- WORK TASK: Gather all lines in the entries below that include the word "computer".

[Stored data]
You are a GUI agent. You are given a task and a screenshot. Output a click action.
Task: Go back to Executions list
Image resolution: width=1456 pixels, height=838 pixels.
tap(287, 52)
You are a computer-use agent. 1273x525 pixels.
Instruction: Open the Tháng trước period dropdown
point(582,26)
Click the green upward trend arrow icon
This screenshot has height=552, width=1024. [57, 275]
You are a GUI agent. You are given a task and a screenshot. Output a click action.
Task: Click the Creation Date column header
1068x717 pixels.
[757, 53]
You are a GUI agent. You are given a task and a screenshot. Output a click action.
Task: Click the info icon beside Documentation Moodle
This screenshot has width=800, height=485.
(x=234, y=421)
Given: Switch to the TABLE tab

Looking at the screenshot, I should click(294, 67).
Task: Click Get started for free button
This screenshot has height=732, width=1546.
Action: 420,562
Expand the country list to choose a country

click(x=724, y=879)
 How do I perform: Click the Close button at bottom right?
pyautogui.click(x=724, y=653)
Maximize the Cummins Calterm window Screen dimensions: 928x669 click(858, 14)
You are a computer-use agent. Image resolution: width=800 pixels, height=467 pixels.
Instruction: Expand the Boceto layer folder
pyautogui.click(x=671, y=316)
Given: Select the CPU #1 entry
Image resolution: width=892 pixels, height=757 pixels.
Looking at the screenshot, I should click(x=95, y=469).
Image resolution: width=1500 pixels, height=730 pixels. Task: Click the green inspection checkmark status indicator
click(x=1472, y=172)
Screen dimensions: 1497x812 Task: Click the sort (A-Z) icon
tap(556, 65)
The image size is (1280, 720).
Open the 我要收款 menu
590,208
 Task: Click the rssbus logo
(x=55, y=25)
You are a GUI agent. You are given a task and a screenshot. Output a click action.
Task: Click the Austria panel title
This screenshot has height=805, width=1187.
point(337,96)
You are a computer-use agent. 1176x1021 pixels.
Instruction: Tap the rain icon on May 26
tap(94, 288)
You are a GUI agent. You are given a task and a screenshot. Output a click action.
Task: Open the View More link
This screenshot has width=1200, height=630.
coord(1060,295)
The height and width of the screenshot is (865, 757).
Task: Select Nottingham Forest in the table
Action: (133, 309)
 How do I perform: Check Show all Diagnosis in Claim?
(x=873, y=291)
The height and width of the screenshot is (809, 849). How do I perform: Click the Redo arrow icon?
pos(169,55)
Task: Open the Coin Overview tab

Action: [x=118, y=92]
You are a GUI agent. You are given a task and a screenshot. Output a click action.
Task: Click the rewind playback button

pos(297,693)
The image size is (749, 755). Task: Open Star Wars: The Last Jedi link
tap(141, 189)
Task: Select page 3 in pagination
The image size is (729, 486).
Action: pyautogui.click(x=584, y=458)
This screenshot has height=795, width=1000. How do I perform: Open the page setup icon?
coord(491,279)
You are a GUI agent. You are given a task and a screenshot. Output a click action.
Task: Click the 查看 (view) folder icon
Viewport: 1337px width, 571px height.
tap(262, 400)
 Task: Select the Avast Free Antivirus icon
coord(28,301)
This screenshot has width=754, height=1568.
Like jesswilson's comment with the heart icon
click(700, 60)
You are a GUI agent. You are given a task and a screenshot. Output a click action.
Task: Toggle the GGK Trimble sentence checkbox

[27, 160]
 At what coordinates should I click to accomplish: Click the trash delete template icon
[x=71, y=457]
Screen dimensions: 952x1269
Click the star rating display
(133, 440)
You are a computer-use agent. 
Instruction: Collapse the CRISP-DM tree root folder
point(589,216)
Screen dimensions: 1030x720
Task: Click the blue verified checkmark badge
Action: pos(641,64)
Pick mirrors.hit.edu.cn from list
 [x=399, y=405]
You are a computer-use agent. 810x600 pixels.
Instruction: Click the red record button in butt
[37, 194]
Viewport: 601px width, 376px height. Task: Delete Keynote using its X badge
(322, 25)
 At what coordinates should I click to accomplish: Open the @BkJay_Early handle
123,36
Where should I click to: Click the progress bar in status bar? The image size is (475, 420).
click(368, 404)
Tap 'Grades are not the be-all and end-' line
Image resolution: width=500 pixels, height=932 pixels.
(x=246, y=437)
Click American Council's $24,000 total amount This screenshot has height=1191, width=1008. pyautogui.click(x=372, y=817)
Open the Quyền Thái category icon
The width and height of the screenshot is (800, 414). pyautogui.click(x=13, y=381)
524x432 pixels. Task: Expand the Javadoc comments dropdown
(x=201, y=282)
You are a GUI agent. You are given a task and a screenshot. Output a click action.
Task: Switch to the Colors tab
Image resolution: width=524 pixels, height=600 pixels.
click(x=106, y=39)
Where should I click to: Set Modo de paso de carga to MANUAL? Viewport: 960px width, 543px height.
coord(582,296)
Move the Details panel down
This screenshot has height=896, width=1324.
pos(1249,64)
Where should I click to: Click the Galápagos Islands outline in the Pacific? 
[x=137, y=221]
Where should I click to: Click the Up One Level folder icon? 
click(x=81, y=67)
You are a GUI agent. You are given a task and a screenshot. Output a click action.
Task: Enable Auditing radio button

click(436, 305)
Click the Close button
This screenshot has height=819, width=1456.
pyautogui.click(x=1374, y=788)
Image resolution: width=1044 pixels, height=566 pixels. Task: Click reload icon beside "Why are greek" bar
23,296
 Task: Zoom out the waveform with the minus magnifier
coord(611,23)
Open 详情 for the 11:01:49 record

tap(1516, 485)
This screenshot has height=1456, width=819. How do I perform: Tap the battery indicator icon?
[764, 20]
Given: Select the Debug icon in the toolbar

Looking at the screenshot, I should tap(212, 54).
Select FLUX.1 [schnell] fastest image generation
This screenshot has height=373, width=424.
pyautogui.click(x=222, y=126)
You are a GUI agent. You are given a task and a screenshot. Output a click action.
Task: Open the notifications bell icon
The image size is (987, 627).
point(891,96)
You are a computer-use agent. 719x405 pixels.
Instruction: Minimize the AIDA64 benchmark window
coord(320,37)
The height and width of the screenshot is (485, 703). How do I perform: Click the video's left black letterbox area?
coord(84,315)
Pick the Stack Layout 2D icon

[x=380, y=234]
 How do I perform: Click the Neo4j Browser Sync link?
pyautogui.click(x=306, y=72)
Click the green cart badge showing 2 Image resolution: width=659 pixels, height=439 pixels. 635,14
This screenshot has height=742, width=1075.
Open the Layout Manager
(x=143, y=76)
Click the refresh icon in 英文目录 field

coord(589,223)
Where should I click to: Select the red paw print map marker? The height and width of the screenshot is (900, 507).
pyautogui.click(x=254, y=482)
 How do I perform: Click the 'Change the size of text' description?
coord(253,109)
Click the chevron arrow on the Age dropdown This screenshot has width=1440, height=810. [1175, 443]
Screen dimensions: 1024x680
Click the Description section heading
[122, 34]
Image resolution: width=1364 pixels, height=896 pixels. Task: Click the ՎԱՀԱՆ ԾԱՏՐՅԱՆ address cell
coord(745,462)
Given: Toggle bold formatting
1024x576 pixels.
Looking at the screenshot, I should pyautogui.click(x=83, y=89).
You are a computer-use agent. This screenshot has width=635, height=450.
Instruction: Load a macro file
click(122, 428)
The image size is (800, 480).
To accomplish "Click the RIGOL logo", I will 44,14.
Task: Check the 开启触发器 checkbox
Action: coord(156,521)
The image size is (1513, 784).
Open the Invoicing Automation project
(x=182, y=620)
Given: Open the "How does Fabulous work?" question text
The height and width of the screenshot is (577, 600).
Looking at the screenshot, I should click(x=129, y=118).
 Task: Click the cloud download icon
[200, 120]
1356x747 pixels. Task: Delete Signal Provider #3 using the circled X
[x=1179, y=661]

- SOLUTION FOR THIS TASK:
You are a computer-use agent. 1273x525 pixels.
You are a computer-use agent. Image resolution: width=800 pixels, height=467 pixels.
You are a computer-use agent. 1176x1021 pixels.
You are a computer-use agent. 
You are a computer-use agent. 810x600 pixels.
You are a computer-use agent. 719x405 pixels.
You are a computer-use agent. This screenshot has width=635, height=450.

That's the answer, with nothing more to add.